* Texte de la page:
▬▬▬▬▬▬

# electricité statique



## macaml (12 Mars 2005)

salut à tous,

depuis quelque semaine mon PB est devenu (ou peut-être moi même),
un générateur électrique... de temps en temps je me récupère des décharges,
lorsque le l'ai laissé seul un petit temps (une punition?), en général c'est au
niveau du trackpad puisque c'est là que je pose mes doigts en premier.
et vous?


----------



## romaing34 (12 Mars 2005)

Perso j'ai remarqué quelquefois qu'en voulant sortir de mon bureau, après avoir bossé quelques heures sur mon ibook, je me prends une bonne décharge qui réveille en touchant la poignée de la porte.


----------



## WebOliver (12 Mars 2005)

Tu devrais lire ce sujet, j'y apporte également mon témoignage.

Lire aussi ce fil.


----------



## Sinkha (12 Mars 2005)

Même ci tu n'as pas ou une mauvaise terre, met un onduleur, il efface ce problème.


----------



## benout (12 Mars 2005)

Ca m'arrive aussi de temps en temps..ca doit venir de moi parceque ca me fait la même chose sur la porte de ma voiture...Par ailleurs mon alim a grillé aussi un jour ou je me suis pris une coup comme ça...de la à y voir un lien...


----------



## fredtravers (13 Mars 2005)

mes migires ayant des coup de foudre proche de la tétanisation avec leurs ziboucs power machin, j'ai fait une étude en double aveugle contre placébo, avec équations différentielle et relations de cosaéfé ...
bref, j'ai comparé ( éléctro tensiometre electronique de chez nec ) le potentiel éléctrique CC entre la terre et le surf d'une part , la queue de mon chat et mon piao à queue d'autre part, correlant tout cela avec l'aspect hyGROmétrique de l'air ambiant ...
bref, peu importe l'ivresse
mettez plus d'eau dans les saturateurs de vos radiateurs , augmentez le % d'H2O dans l'air ambiant, vous aurez beaucoup moins de décharges d'ions négatifs ...
voilà .
cqfd


----------



## macaml (14 Mars 2005)

ben merci, en fait il fallait juste prendre l'adapteur secteur avec prise
de terre (logique)   

un truc assez fun dans le même registre, c'est avec le câble ethernet. Décontracté,
je pose ma main droite (je suis gaucher) sur le câble ethernet branché, et là je
me dit que je devrais monté un peu le chauffage. Eh ben là je vous jure que ça
secoue  . Le pire c'est qu'au début j'ai pas réalisé, il m'a fallut 3 bonne décharges
pour comprendre. Du coup j'ai mis du ruban isolant sur la prise mâle et ça va mieux,
ouf!


----------

▬▬▬▬▬▬

* Consigne: Recopiez à l'identique le passage de la discussion sur l'électricité statique compris entre « ## benout (12 » et « l'air ambiant ... », ces deux bornes incluses.

Enregistrements de pointage pour le texte et les éléments:
▬▬▬▬▬▬

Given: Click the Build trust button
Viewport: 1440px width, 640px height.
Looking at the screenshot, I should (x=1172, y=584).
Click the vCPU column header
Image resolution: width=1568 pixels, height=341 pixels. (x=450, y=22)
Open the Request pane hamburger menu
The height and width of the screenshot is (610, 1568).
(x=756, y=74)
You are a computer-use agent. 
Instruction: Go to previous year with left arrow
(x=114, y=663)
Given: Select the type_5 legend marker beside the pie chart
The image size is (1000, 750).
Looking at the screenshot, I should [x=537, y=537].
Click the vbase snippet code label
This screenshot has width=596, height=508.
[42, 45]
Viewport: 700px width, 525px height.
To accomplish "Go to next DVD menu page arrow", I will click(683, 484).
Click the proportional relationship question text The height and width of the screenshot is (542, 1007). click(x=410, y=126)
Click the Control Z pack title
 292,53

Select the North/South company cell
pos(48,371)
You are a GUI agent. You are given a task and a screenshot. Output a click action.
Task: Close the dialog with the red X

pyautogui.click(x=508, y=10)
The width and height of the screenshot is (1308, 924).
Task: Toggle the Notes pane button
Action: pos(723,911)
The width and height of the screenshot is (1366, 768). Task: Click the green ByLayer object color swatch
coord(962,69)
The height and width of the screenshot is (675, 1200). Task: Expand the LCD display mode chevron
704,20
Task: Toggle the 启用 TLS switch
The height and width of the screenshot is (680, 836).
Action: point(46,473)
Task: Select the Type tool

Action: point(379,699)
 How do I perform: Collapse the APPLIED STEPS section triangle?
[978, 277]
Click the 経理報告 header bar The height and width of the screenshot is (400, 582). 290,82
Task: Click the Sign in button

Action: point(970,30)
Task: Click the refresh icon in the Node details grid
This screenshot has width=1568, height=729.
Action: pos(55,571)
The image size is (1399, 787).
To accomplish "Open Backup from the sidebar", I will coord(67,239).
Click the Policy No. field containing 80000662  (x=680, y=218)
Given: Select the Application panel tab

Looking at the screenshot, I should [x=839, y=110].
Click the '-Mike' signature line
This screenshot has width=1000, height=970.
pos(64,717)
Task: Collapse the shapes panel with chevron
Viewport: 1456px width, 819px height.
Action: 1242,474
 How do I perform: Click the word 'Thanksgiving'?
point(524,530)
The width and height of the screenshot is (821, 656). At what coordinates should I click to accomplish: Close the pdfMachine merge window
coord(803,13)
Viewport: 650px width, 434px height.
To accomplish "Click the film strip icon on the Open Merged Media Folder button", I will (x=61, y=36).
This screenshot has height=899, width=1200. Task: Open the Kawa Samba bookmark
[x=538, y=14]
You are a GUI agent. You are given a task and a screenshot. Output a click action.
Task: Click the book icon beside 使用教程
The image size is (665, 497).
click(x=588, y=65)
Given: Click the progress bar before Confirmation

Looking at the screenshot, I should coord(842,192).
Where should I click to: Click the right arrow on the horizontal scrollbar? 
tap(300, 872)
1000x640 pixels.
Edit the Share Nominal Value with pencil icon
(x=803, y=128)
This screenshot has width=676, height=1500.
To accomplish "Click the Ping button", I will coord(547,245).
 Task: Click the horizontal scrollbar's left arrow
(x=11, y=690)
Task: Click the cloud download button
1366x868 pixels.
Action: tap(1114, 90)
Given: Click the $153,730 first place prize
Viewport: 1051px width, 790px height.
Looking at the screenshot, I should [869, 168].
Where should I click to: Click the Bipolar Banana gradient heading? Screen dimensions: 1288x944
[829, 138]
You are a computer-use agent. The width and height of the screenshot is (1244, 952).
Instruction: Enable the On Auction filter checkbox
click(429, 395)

▬▬▬▬▬▬

* Réponse:
## benout (12 Mars 2005)

Ca m'arrive aussi de temps en temps..ca doit venir de moi parceque ca me fait la même chose sur la porte de ma voiture...Par ailleurs mon alim a grillé aussi un jour ou je me suis pris une coup comme ça...de la à y voir un lien...


----------



## fredtravers (13 Mars 2005)

mes migires ayant des coup de foudre proche de la tétanisation avec leurs ziboucs power machin, j'ai fait une étude en double aveugle contre placébo, avec équations différentielle et relations de cosaéfé ...
bref, j'ai comparé ( éléctro tensiometre electronique de chez nec ) le potentiel éléctrique CC entre la terre et le surf d'une part , la queue de mon chat et mon piao à queue d'autre part, correlant tout cela avec l'aspect hyGROmétrique de l'air ambiant ...